I found this and, while Science and PNAS disagree, I think this is very important. I wouldn't say I have nightmares about food production, but whenever something, anything changes in the grocery store's selection, my first thought no longer is "guess no one was buying the other stuff" or "they are trying some new stuff" but "guess ingredient x is getting scarce so they have to try something else".
After all, we all eat, the food production is getting strained and we have already thoroughly fucked up our environment.
I thought that, consequently, this warranted sharing.
So it should be welcome news to some (me included, as I'm slightly surprised to note) that organic isn't the answer, either!
I know it's only a blog and hence not a reputable source by definition (or so I've been told by "proper" journalists) it's a blog published by the paper of record, so I'll go ahead and give them the benefit of the doubt.
http://opinionator.blogs.nytimes.com/20 ... -for-food/
Artificial fertilizer is, I believe, a biggie for the use of oil in agriculture, so reducing that is a good thing just for that, regardless of reducing chemical pollution.MARK BITTMAN on nytimes.com wrote:The longer rotations produced better yields of both corn and soy, reduced the need for nitrogen fertilizer and herbicides by up to 88 percent, reduced the amounts of toxins in groundwater 200-fold and didn’t reduce profits by a single cent.
Also, ammonium fertilizer greatly increases methane release from crops (rice most notably, but others also), methane being a super-powerful greenhouse gas, and nitrous oxide coming out of fields fertilized with nitrogen fertilizers is the third most important greenhouse gas, after methane and carbon dioxide. And it fucks up the ozone layer, too, so reducing that is a VERY good thing.
They don't give figures on any pesticide reduction, but they do mention pesticides would be affected, so maybe that would be a good step there, too. Considering what pesticides appear to have done to the bees.
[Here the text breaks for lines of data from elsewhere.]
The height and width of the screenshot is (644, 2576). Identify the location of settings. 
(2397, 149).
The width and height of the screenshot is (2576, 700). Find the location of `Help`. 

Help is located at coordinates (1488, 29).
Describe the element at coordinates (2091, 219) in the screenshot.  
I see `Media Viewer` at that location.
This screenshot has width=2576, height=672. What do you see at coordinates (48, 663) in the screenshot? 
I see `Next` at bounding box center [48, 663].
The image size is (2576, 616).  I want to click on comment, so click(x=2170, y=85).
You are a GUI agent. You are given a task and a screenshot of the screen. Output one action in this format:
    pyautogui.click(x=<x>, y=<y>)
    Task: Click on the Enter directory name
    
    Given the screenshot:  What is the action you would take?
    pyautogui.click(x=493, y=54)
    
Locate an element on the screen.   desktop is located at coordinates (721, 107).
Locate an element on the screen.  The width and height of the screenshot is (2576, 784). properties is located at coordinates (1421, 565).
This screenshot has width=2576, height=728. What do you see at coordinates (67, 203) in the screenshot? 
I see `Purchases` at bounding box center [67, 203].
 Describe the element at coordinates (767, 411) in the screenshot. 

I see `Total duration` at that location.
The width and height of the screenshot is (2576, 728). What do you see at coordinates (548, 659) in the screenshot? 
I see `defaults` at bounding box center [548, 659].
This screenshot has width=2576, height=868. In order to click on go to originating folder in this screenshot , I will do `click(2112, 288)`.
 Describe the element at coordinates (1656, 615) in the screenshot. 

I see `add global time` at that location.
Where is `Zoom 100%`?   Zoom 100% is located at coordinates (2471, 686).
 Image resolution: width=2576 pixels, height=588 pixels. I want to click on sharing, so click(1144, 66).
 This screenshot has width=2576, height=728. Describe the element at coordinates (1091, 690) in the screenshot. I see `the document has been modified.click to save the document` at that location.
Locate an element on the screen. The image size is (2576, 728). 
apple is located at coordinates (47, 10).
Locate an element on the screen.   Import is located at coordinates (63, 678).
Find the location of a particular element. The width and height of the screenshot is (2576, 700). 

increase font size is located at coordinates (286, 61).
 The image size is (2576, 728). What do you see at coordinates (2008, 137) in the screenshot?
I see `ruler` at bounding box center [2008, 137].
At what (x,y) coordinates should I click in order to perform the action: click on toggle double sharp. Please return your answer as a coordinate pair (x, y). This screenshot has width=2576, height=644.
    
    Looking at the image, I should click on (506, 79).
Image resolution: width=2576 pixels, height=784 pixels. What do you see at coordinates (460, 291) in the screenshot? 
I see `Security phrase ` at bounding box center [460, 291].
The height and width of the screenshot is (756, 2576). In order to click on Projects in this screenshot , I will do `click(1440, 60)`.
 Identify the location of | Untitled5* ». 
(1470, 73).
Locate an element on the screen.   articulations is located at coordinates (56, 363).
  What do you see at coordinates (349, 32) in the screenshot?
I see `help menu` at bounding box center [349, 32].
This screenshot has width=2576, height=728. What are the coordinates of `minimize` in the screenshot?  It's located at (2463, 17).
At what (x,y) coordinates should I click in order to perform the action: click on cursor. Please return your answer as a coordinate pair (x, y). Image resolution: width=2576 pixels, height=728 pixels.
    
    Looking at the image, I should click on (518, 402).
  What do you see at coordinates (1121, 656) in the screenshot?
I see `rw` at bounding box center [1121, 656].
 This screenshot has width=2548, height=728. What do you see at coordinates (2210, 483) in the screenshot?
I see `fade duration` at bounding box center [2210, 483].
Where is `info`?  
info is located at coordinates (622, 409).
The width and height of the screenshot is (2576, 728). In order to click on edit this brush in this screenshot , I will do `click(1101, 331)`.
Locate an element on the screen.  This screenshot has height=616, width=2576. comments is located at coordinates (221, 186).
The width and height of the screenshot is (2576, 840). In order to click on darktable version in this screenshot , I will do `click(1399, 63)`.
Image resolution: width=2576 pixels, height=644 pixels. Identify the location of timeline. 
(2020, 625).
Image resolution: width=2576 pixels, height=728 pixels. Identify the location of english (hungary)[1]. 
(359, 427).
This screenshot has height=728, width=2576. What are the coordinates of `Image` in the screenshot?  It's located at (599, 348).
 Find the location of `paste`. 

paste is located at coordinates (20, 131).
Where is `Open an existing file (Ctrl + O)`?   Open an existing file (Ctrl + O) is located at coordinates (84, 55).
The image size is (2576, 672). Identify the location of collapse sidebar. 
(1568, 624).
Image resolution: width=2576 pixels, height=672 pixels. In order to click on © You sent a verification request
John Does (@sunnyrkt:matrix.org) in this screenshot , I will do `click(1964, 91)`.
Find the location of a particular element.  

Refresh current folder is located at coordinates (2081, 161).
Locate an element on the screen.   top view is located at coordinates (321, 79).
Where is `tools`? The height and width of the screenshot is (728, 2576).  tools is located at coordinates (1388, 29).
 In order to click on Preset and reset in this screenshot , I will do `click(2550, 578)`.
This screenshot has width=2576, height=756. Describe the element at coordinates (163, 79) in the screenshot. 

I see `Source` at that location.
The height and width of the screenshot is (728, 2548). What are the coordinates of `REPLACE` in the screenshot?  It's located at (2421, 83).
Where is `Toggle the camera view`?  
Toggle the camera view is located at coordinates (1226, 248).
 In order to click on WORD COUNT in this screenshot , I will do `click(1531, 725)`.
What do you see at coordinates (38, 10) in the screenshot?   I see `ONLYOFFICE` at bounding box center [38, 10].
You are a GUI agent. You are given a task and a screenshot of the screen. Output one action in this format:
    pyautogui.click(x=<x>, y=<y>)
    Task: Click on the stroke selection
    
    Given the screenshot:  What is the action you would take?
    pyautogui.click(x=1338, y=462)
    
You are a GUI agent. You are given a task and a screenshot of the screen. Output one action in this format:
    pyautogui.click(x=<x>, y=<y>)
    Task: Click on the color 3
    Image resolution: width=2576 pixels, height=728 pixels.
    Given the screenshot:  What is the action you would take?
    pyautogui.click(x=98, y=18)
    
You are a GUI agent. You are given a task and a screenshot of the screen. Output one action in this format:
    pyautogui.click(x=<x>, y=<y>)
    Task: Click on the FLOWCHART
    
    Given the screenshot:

It even involves cattle in growing crops. Healthier beef while, at the same time, taking care of all that manure that's a problem in the big feedlots.
Also, less toxins in groundwater would surely help with the US's ongoing drought situation, no? After all, this would decrease how much water is unusable.
Even labor would be affected, with profits being the same as in the current agricultural model, more labor is involved. Creating jobs, that's a good thing, also!
Good old fashioned crop rotation and letting the livestock crap where it may. Who'd a thunk it?
Now, if they could/would be allowed to work hemp in there...
After China, Europe and India, the USA is the world's biggest agricultural producer, unlike the other's it's not a developing nation nor a chaotic cabal (where three-field and more rotations are used already anyway, in Europe I mean, if I remember elementary school correctly), so it's the first address to consider implementation of such new techniques. The article mentions the USDA would probably not dare to make Monsanto et all unhappy by pushing this.
But considering that it involves considerably more labor with identical profits, I see a possibility for the department of labor, maybe? Or state governments that may want to fix rural unemployment/fucked rural economies?
Regardless of why, I do hope this news makes the rounds and enough farmers at least try that new stuff out.